AT&T and Emerson team up to reduce food waste

Technology from AT&T will provide near real-time information for Grind2Energy system.

Subscribe
January 10, 2017

Emerson has turned to Dallas-based AT&T’s Internet of Things (IoT) solutions to advance its Grind2Energy food waste recycling system.

With these new capabilities, St. Louis-based Emerson says it will provide near real-time environmental sustainability information, performance data reporting and data analytics to its customers. This will improve predictive maintenance and visibility to provide remote service. The newly developed IoT technology solution will also streamline tank monitoring analytics and pump-out scheduling coordination.

Grind2Energy was developed for large food waste generators — like supermarkets, hotels, casinos and sports arenas – interested in minimizing their environmental impact and maximizing their operational efficiency. With additional hygienic benefits – no open-air trash bins or leaky compactors – Grind2Energy customers run lean, clean, and green. The system is designed to quickly process food scraps into a liquid slurry that is pumped into an on-site holding tank.
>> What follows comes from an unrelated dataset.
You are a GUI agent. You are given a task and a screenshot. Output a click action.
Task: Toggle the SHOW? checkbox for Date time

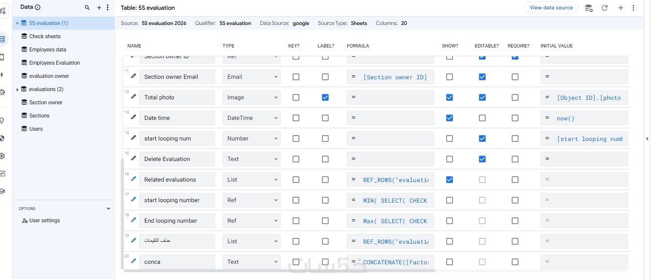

Now, with AT&T IoT connectivity, the slurry will be remotely monitored by Emerson, then transported to local anaerobic digestion facilities. The harmful methane will be captured in a controlled environment and converted to renewable energy – not released into the atmosphere.

"With the Grind2Energy system, Emerson has diverted 7,400 tons of food waste from landfills. That's equivalent to 12 million fewer miles driven on the road," says Tim Ferry, group president, Tools & Home Products, Emerson Commercial & Residential. "We plan to roll out hundreds of IoT-connected Grind2Energy systems over the next few years. With AT&T's help, we will be able to better serve our customers with the added IoT capabilities."
With AT&T Global SIMs and IoT solutions, Emerson says it will be able to:

  • Optimize system uptime. With near real-time visibility into every connected piece of equipment, Emerson's customer experience will be much better. Repairs can be made faster, minimizing downtime and perhaps avoiding a customer service call all-together.
  • Improve tank monitoring and pump-out scheduling. Sensors will alert Emerson's local tank service provider when the holding tanks are nearly full, streamlining communication, decreasing wasted fuel from trucks, optimizing pick up scheduling and minimizing costs.
  • Provide customers with near real-time usage & sustainability reports. Grind2Energy customers share powerful messages about the positive impact they are having on the environment by using Grind2Energy. Collecting that data will soon be a whole lot easier, faster and more robust. Before AT&T IoT solutions, Emerson manually pulled system data on-site. This costs a great deal of time and resources and can be inconvenient to customers. Emerson will soon be able to immediately access sustainability reports and share with customers electronically.
  • Leverage data for predictive maintenance. With the help of AT&T M2X and Flow Designer, data will be collected, organized and analyzed. It will predict when equipment needs service and advise customers how to more efficiently use the solution for maximum uptime. In the long-run, Emerson will be able to analyze larger sets of data. They can then predict the amount and quality of food waste material that will be generated by region, further simplifying the supply chain process.
  • Help customers eliminate unnecessary waste and shrinkage. Grind2Energy users will be able to compare system runtime across multiple locations in a chain. As customers become more aware of their waste, they become more efficient at managing their operations.


"Businesses understand the need to blend their sustainability efforts with their goals of continuously improving quality, efficiency and profitability," says Chris Penrose, President, Internet of Things, AT&T. "Our work with Emerson is a great example of how the IoT can help businesses lower costs, gain efficiencies, improve competitive advantage and create a more sustainable world."